N – Nessa época eu fazia parte do Prona. Mas eu não me senti prejudicado não. Eu sempre tive bastante votos, desde o inicio. Já concorri com candidatos fortes como Vovô Monteiro e eu consegui me eleger como o primeiro do Partido. Ninguém elege ninguém. Só se for uma estrutura muito grande, aí elege. Eu nunca tive grandes ajudas.

 

MC – Você tem uma assessoria?

N – Eu tenho um advogado e um assessor.

 

MC – Qual será o maior desafio a partir de 2009?

N – Tentar embutir na cabeça dos parlamentares que eles precisam se aliar, que eles não podem ser omissos. Precisam ser parceiros e trabalhar pelo povo, até porque eles não serão vereadores a vida inteira.

 

MC – Você acredita que a compra de votos ainda pode decidir uma eleição?

N – Isso já está enraizado. E está crescendo. E é difícil a Justiça Eleitoral tomar conta.

 

MC – Na época da campanha eleitoral, o senhor sugeriu uma intervenção do TRE sobre alguns candidatos que usavam de personagens para conseguir uma vaga na CMA. Qual foi o motivo dessa atitude? Sendo que aquele ser fantasiado pode trabalhar mais e até melhor do que vários outros vereadores tidos como sérios.
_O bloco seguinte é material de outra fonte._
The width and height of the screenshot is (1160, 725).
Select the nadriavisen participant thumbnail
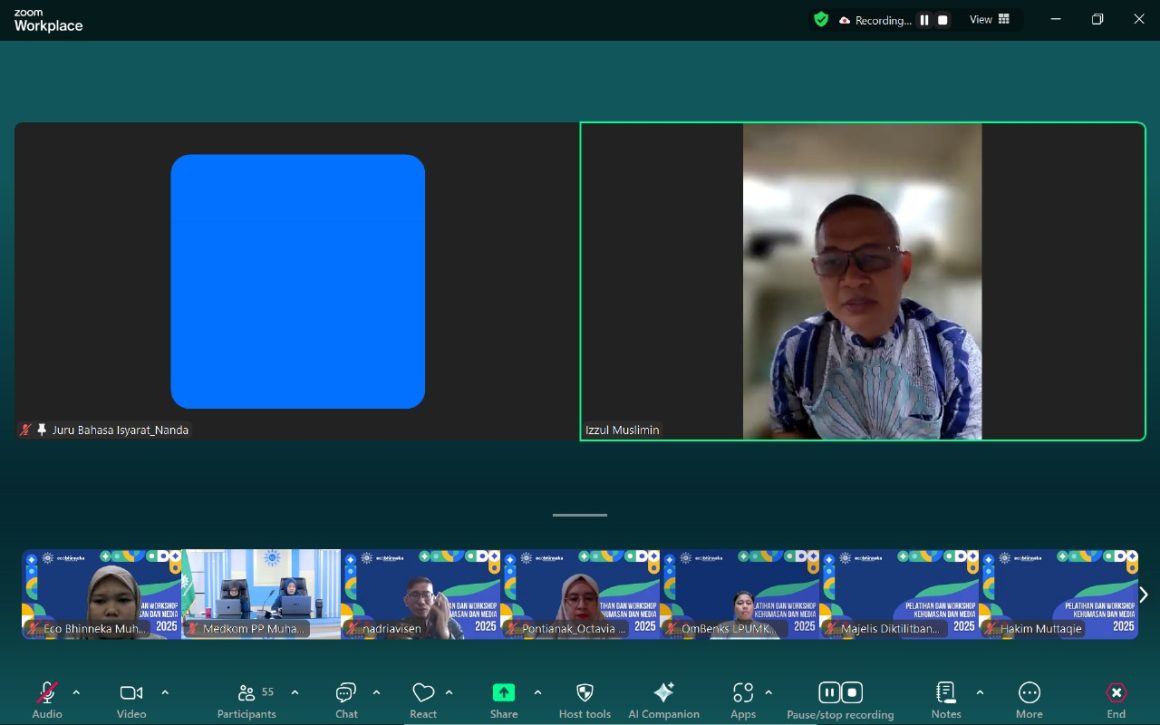point(421,594)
N – O próprio TRE quer corrigir a eleição e não dá para deixar, até porque ele não vai assumir o mandato daquele jeito. Eu jamais faria isso. Política é uma coisa séria, com propostas e aquilo ali é uma brincadeira. Eles podem até trabalhar bem, mas a forma de se apresentar é incoerente. Esses candidatos precisariam ser banidos.

 

MC – Existiram promessas na sua campanha?

N – Fiz promessas possíveis de serem executadas e vou lutar por elas.

 

MC – Em um determinado programa de televisão foi transmitido um tr  onde você disse que deveria haver uma pessoa do esporte ocupando a secretaria de esportes. Foi somente isso que você falou?

 N – Falei isso e ainda falei sobre vários projetos. Não precisa colocar um atleta na Secretaria, mas alguém que olhe o esporte com amor. Não dá para colocar um administrador para administrar a Secretaria. Tem que ser uma pessoa que vivencie o esporte, que entenda.

 

MC – Há muitas idéias boas na área de esportes, você acha que elas vão ser agregadas e postas em prática?

N – Não porque as pessoas são muito individualistas. Ninguém quer opinião. Nós temos um parque aquático que poderia ser muito bem utilizado, mas ele se encontra abandonado.

 

 

MC – Além do esporte, alguma outra área vai ter uma atenção especial de Nitinho?

N – Vou lutar por várias causas. Uma delas é pela volta dos corujões, para que os trabalhadores noturnos tenham melhores condições e não corram riscos.

 

MC- Seus projetos na Câmara são pouco divulgados?

N - Às vezes é pela falta de estrutura. Eu criei o Código de Defesa do Consumidor, muito importante para a população, mas precisa ser impresso e nós não temos estrutura para isso.

 

MC – Quem é o seu candidato a presidente da Câmara?

N – Eu não vou anular o meu voto, mas vou votar no poder. Ainda não sei em quem vou votar.